Belge metni –
= = = = =
"Süper Lig ve Türkiye Kupası takvime göre oynanmalı"
Fenerbahçe Başkanı Ali Koç, Yüksek Divan Kurulu Toplantısı'nda konuşma yaptı.
İşte Ali Koç'un açıklamalarından satır başları...
"SAĞLIK BAKANIMIZ GERÇEK BİR LİDERLİK ÖRNEĞİ SERGİLEDİ"
Buraya kadar geldik. Buraya kadar gelirken de çok çaba sarf ettik. Dünya ile kıyasladığımız zaman çok iyi bir yerdeyiz. Burada yapmak istediğim önemli hatırlatma rahatlamayalım, hassasiyetle davranmaya devam edelim. Sağlık Bakanımızın sürekli gelişmeleri bize anlatması ve gerçek bir liderlik örneği sergilemesi, bu süreci bu şekilde atlatmamızın önemli etkenlerinden. Tabii bu ekip işi. Herkes var gücüyle çalıştı. Hepsine Fenerbahçe camiası olarak şükranlarımızı iletmek istiyorum. Yardım yapmak için yola çıkan 2 vatandaşımız Van'da şehit oldu. Onlara da başsağlığı diliyorum.
"BAŞAKŞEHİR MAÇINA KADAR ŞAMPİYONLUK ADAYLARINDAN BİRİYDİK"
Futbolda bir değerlendirme yapalım. Geçen sezon çok kötü bir başlangıç yaptık. Sonra Ersun hocamızla bir yapılanmaya girdik. Bu sezon Başakşehir maçına kadar şampiyonluğun en önemli adaylarından biriydik. Ama ne hikmetse 7 maçta 21 puanın 18'ini kaybettik. İyi oynarken, rakipleri domine ederken, liderlik potasındayken, bahis şirketleri tarafından şampiyonluğun en kuvvetli adayı olarak gösterilirken de takımın hocası, oyuncuları, yönetimi aynıydı. Hal böyleyken 7 haftada yaşadığımız korkunç düşüşün hayatın olağan akışına aykırı olduğunu düşünüyorum. Biri iç faktörler, biri dış faktörler. İç faktörlere baktığımız zaman; sezon ilerledikçe ve sakatlıklar yaşandıkça bazı pozisyonlardaki eksiklerin olumsuz sonuçlarını yaşadık. Hocamız istemese de çok fazla rotasyon yapmak zorunda kaldı. Devre arası büyük bir fırsattı ihtiyaçlarımızı karşılamak için. Bu devre arası transfer penceresi büyük bir fırsat olmasına rağmen bu imkanı kullanamamamız bizim için büyük bir sorun oldu.
= = = = =
İstenen çıktı –
Lütfen yukarıdaki Ali Koç konuşmasından "Fenerbahçe Başkanı Ali" ile "da başsağlığı diliyorum." arasındaki bölümü, bu iki ifade de dahil olmak üzere hiç değiştirmeden aktarın.

Sağlanan veriler –
= = = = =
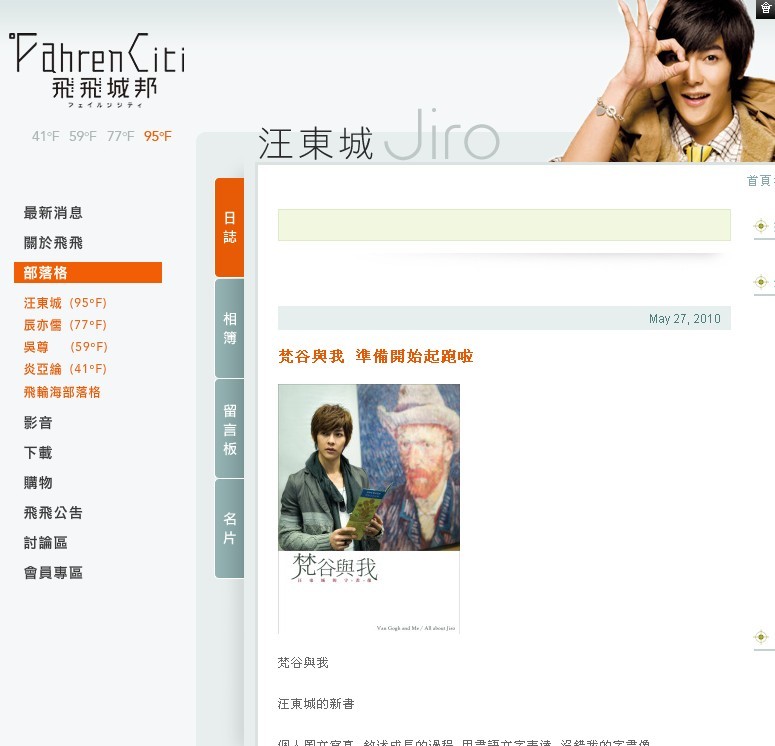Open 汪東城 (95°F) blog link
This screenshot has width=775, height=746.
tap(65, 303)
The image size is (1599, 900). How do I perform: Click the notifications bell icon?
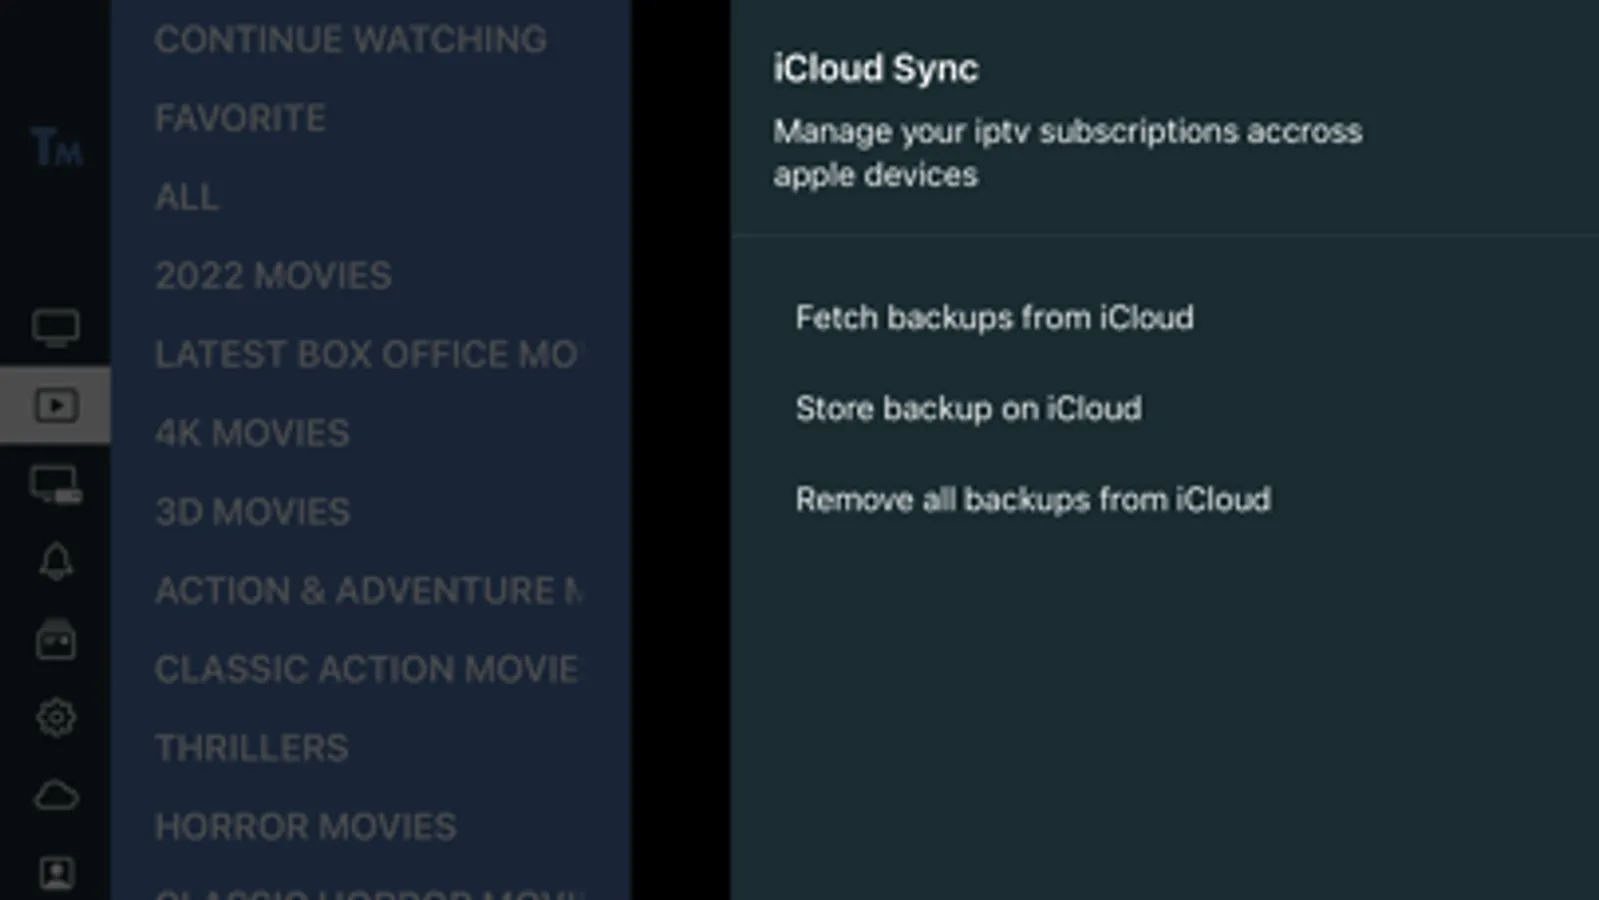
= = = = =
Nihai sonuç –
Fenerbahçe Başkanı Ali Koç, Yüksek Divan Kurulu Toplantısı'nda konuşma yaptı.
İşte Ali Koç'un açıklamalarından satır başları...
"SAĞLIK BAKANIMIZ GERÇEK BİR LİDERLİK ÖRNEĞİ SERGİLEDİ"
Buraya kadar geldik. Buraya kadar gelirken de çok çaba sarf ettik. Dünya ile kıyasladığımız zaman çok iyi bir yerdeyiz. Burada yapmak istediğim önemli hatırlatma rahatlamayalım, hassasiyetle davranmaya devam edelim. Sağlık Bakanımızın sürekli gelişmeleri bize anlatması ve gerçek bir liderlik örneği sergilemesi, bu süreci bu şekilde atlatmamızın önemli etkenlerinden. Tabii bu ekip işi. Herkes var gücüyle çalıştı. Hepsine Fenerbahçe camiası olarak şükranlarımızı iletmek istiyorum. Yardım yapmak için yola çıkan 2 vatandaşımız Van'da şehit oldu. Onlara da başsağlığı diliyorum.